Completely bored extras dressed as Roman soldiers (they can't even summon up the energy to hoot properly at the end of a Peter O'Toole speech) start to haul rocks and build that blasted ramp up Masada.  Anthony Quayle is also something of an engineer, with all sorts of tools to make it go better.  I bet he wishes they had some Hebrew slave labor about now.  They built all those grand Egyptian monuments and never had to be paid!  Then again, they didn't have the opportunity to watch "The Ten Commandments."  Up atop Masada, Zealot Peter chirps, "I like to watch them work," rather than be frightened their ramp might actually work.  When General Peter allows the men to stop working and go buy goods from the nomads, the Jews pelt them with stones from above.  The rain of the stones does a lot of damage, to the men, to the horses and to the building operation, but General Peter has time to stop and ask Barbara how she feels about it all.  If she's getting paid per scene, she needs a whole lot more to do.

The Jews celebrate, but General Peter has a good point: why did they attack so early in the process?  They wasted an awful lot of stones.  However, he insists that the ramp project continue.  He issues all sorts of commands and then retires to his chambers, tired and thirsty.

Then comes the second great dig at one of Hollywood's most impressive drunks, but this time HE himself says it!  General Peter's servant silently brings him a cup of wine.  "Is the need so obvious you can see it in my face?" he asks his servant.  I'll answer that one: not exactly, rather what CAN be seen in his face is years devoted to the stuff.  This was before Peter O'Toole turned yellow, but after he started to look 20 years older than he was.

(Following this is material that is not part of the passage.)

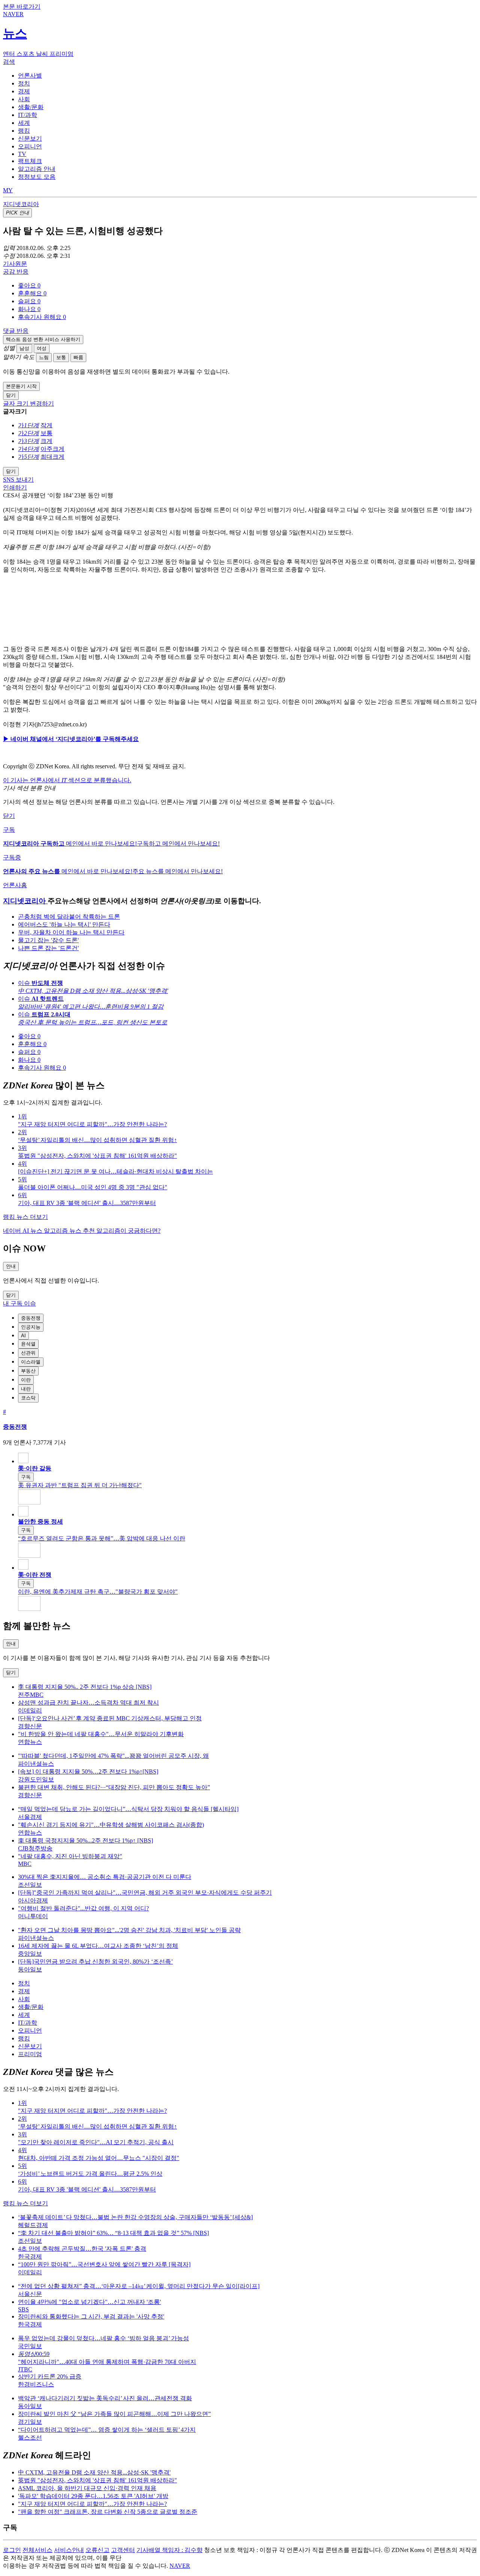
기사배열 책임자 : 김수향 (169, 2550)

Back atop Masada, Zealot Peter is having a crisis of faith, for about the fifth time.  He claims to have stopped believing in God, and his poor wife only exists to play the foil in these conversations.  She asks him why he fights so hard if he doesn't believe, since the whole purpose of fighting is to preserve their monotheism against the Romans.  What he does believe for sure is that "no man should be another man's slave."  Then he unexpectedly shows up to pray in the synagogue, a place he has consistently avoided except to force the elders to work.  He's even invited to lead the congregation in a psalm.  He reads from the Torah, right to left appropriately, though in English.  Hey, the elders will take what they can get, I suppose.  Reading from the Torah, even in English.  Oh, DeMille would have a full erection watching this, especially when the voices become voiceovers to the Romans conscripting any humans they can find into forced labor.  I guess NOW they finally watched "The Ten Commandments."  It does not please the Jews on Masada to see slave labor brought in, especially since most of it is Jewish slave labor, the people who refused to join them on Masada.  That's a dirty trick, because now it means Jews will have to kill Jews if they attempt another rock raid. 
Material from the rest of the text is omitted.